If a transaction aligns with the broader growth road map, it may be worth more than its stand-alone value. If it doesn’t fit, or if the warning signals are too daunting, an experienced acquisitions team should be prepared to pull out of the deal.
Johnson & Johnson (J&J) has proven itself adept at this process over the course of roughly 70 acquisitions since the late 1990s. In describing two deals — one a $23 billion offer for Guidant, which J&J decided to abandon when the bidding rose too high, and the other a $16.6 billion deal for Pfizer’s consumer health-care business, which was successfully concluded — CFO Dominic Caruso makes clear that the business cases for the two were different, but equally well thought out.
“We always begin with our strategy,” explains Caruso. The Guidant transaction, he says, offered an “opportunity to add a microelectronics capability that was primarily implemented in our market approach to cardiac rhythm management. But the real underlying capability that existed there was the microelectronics. We went after it as an opportunity to add that new base of technology to the business.

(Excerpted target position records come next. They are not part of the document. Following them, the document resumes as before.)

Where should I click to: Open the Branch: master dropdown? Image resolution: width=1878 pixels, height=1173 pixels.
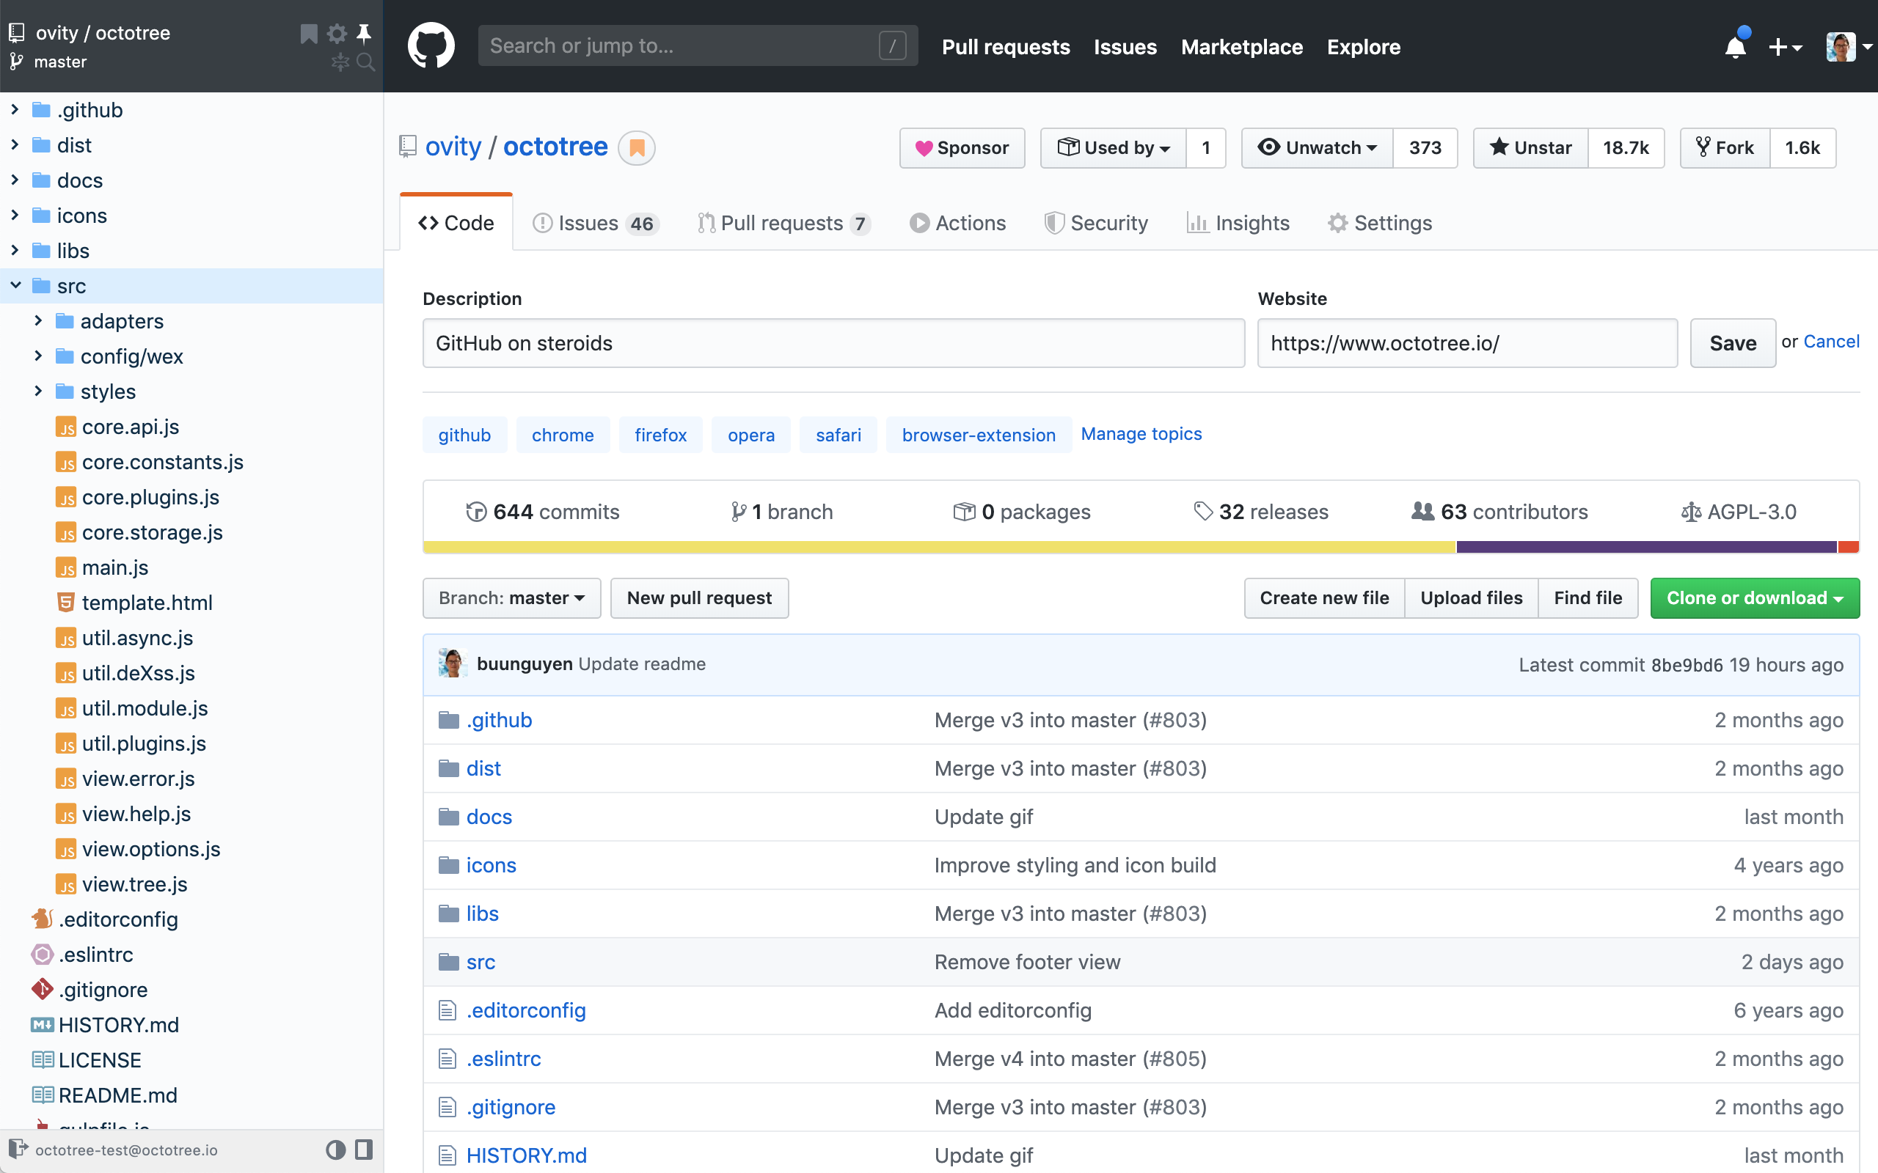511,598
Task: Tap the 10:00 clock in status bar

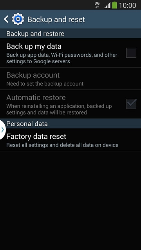Action: pos(128,5)
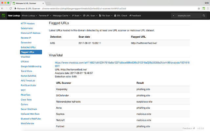
Task: Expand the Reverse IP dropdown
Action: coord(46,15)
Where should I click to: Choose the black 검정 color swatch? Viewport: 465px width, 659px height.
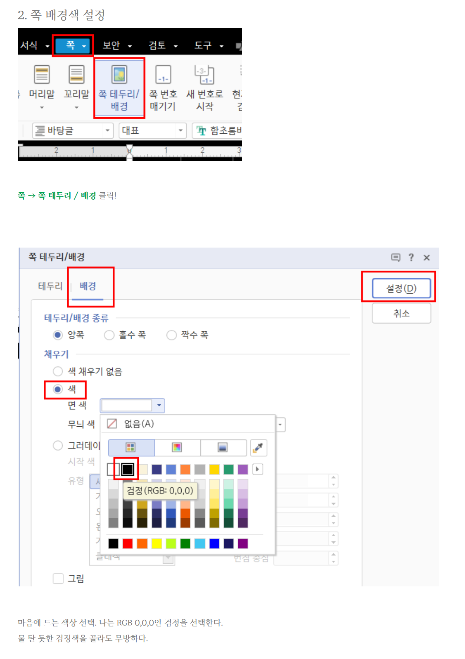tap(128, 469)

“Pfizer represented a different kind of opportunity; they were strong in certain geographic markets where we weren’t [and vice versa],” Caruso continues. “For instance, we had a much stronger presence in China than Pfizer did. That was good because it meant we could sell more of their products there. Whereas in a market like Mexico, Pfizer had stronger ties than we did. So that turned out to be a nice set of complementary growth enablers.”
Stage 2: Strategic Due Diligence
A traditional due diligence exercise, defined narrowly, is intended to validate, verify, and “stress test” the financial and legal aspects of the business case. But as business cases become more robust, due diligence should become more comprehensive. Strategic due diligence seeks to answer two questions: First, is it reasonable to conclude that the deal will produce an enduring, attractive economic return? Second, can we validate that the participating companies have the skills necessary to deliver on that promise?
To answer those questions, the team must assess such issues as the combined leadership talent, the likely responses of potential competitors, and the risk of technological or cultural incompatibilities between the two companies. Chief Financial Officer Marcus Schenck of the German energy service provider E.ON AG described the company’s strategic due diligence process this way: “Once our people have developed a business plan for a possible takeover target, we ask tough questions to see whether they really have thought everything through. ‘Is there really a market? Are market price assumptions realistic? What do we know about the costs? Will there be regulatory hurdles? How easy will it be to implement this? What will the competitive reaction be?’...Of course you have to have a good grip on the financials, but you also have to have a gut feeling for the things that could go wrong and where to find them.”